Près de nous, la grand'mère écoute. Elle aussi s'émeut de cette image de l'enfant aimé par Jésus comme le petit phoque par sa mère.
Dimanche 16 février – Magua s'affaiblit et souffre beaucoup; elle ne s'apaise que lorsque je lui raconte des récits bibliques. Sagamore n'en perd pas un mot non plus; je m'aperçois qu'elle répète les belles histoires à ses voisines. Aujourd'hui elle a fait un signe à la porte et deux ou trois femmes se sont glissées en silence dans le wigwam, pour écouter l'histoire du petit phoque aimé par le Grand Esprit.
26 février – La petite Magua est morte. Quelques heures auparavant elle a dit à sa grand'mère: «Je n'ai pas peur de mourir, je sais que Jésus m'aime, et qu'il vous aime tous, comme une maman phoque aime son petit phoque». Ces paroles de l'enfant ont éveillé une résonance profonde dans les cœurs des dures Indiennes qui l'entouraient.
La fillette est ensevelie dès le lendemain selon les rites indiens, Sur le tertre de neige, sa grand'mère place le totem du clan: sur la blanche écorce d'un bouleau elle a dessiné un phoque et son petit! Ce signe est le témoignage de son affection maternelle. Je comprends maintenant l'émotion causée par les images du «petit phoque de Dieu», et l'approbation qu'elles rencontraient.
28 février – La tombe de la fillette me retient. Magua est la première du village qui ait reçu le message de l'amour de Dieu, et qui m'ait témoigné de la confiance. Elle a éclairé la solitude, qui maintenant m'enserre à nouveau. Le totem du phoque m'émeut; ne représente-t-il pas l'amour maternel qui m'a sauvé la vie? Sur la pente du tertre invisible du village, je plante une petite croix de branches.
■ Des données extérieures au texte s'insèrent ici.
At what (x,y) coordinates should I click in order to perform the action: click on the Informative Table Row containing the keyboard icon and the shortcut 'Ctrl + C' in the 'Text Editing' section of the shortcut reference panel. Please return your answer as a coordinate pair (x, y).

10 mars – Nous sommes repartis à la chasse. Un ouragan s'est déchaîné, le froid atroce nous confine sous le wigwam plusieurs jours. Un morne ennui s'appesantit sur nous. Les chasseurs racontent des histoires superstitieuses. Je ne peux ni m'élever contre leurs croyances, ni parler de la vérité. Comme toujours, je me tais.
– Et toi, Face-Pâle, n'as-tu rien à raconter pendant que passe la tempête? L'appel direct me ranime; je parle de Jésus, de son amour; je raconte l'histoire de l'Enfant prodigue et du Bon Samaritain. Les rudes chasseurs écoutent et sont touchés. Je saisis dans leurs regards une étincelle de confiance.
22 mars – Sagamore, qui est cet homme, là-bas? Il a l'air bon et loyal, mais tu ne lui parles jamais et, quand vous vous croisez, il s'éloigne de ton chemin.
– C'est le mari de ma fille.
– Il ne te parle pas?
– Il ne doit pas.
– Je veux aller le trouver, il m'est très sympathique.
– Tu ne dois pas lui parler, c'est le mari de ta sœur. Le sorcier te punirait.
Je m'incline. Je ne puis braver les lois de la tribu qui m'a accueilli. Plus tard, peut-être, serai-je libre? Pour l'heure, je n'ai pas le droit de rompre les traditions qui règlent la vie des Indiens. Puis-je d'ailleurs, en m'opposant aux coutumes, attirer des désagréments, peut-être les représailles des sorciers, sur ma mère d'adoption?
25 mars – Les chasseurs comme les squaws ont pris goût aux récits de l'Evangile. Lorsque la tempête nous retient sous les wigwams, on me demande une histoire.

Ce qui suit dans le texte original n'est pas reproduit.